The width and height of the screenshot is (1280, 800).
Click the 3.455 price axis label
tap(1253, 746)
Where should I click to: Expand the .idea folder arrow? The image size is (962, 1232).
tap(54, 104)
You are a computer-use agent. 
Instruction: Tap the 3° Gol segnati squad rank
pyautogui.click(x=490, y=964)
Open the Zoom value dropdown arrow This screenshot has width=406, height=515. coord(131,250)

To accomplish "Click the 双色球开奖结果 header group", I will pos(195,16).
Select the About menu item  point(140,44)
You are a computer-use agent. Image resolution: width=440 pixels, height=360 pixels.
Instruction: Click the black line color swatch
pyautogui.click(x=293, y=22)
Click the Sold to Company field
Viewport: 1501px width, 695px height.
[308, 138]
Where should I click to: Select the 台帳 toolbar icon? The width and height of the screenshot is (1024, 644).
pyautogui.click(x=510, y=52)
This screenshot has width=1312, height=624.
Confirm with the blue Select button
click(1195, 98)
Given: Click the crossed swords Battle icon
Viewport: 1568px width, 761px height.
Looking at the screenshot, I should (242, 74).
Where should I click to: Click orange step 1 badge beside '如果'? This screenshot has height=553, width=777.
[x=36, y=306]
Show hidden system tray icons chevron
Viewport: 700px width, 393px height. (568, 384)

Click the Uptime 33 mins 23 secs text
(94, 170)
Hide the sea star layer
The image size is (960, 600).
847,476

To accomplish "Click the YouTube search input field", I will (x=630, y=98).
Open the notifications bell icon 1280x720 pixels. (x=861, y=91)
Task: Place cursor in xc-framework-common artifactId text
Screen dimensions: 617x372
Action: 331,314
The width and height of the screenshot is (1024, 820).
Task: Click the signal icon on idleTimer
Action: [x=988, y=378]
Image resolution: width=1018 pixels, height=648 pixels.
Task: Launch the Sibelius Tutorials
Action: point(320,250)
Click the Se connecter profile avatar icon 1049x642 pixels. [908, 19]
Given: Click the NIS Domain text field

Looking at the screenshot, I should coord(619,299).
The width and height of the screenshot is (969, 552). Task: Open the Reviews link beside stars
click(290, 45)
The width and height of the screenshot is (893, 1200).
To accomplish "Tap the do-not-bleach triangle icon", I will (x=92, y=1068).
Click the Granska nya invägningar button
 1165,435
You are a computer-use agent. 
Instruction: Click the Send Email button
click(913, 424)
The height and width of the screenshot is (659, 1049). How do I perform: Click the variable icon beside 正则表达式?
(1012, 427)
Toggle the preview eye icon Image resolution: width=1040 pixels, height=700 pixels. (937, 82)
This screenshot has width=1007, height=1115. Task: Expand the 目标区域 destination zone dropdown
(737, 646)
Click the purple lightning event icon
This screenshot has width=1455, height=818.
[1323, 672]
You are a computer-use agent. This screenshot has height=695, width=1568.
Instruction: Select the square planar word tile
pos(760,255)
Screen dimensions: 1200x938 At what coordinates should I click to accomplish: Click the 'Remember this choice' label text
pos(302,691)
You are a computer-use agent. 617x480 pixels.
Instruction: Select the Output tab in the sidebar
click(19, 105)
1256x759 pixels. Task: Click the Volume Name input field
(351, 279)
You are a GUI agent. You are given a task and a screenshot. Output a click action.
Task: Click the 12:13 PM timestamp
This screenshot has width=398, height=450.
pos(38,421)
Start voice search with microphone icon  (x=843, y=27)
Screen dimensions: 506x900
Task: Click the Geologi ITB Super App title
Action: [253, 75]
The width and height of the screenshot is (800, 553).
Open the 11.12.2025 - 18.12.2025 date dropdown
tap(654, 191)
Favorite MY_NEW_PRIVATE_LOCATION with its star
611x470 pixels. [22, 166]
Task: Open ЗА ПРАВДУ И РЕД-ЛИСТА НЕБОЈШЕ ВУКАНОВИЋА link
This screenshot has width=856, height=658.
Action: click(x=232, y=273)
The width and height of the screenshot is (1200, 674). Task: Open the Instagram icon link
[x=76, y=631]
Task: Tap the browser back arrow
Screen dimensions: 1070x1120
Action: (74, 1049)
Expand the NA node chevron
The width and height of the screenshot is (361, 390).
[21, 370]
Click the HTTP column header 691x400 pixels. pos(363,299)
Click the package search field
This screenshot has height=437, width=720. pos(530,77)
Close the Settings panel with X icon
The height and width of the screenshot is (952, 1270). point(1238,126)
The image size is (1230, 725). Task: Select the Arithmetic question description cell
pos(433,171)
-=-=-=-=-
▸ Problem details:
Set down exactly, and only, the lines of the data above from the line containing "The image size is (1230, 725)." through the last one.

▸ Result of the exercise:
The image size is (1230, 725). Task: Select the Arithmetic question description cell
pos(433,171)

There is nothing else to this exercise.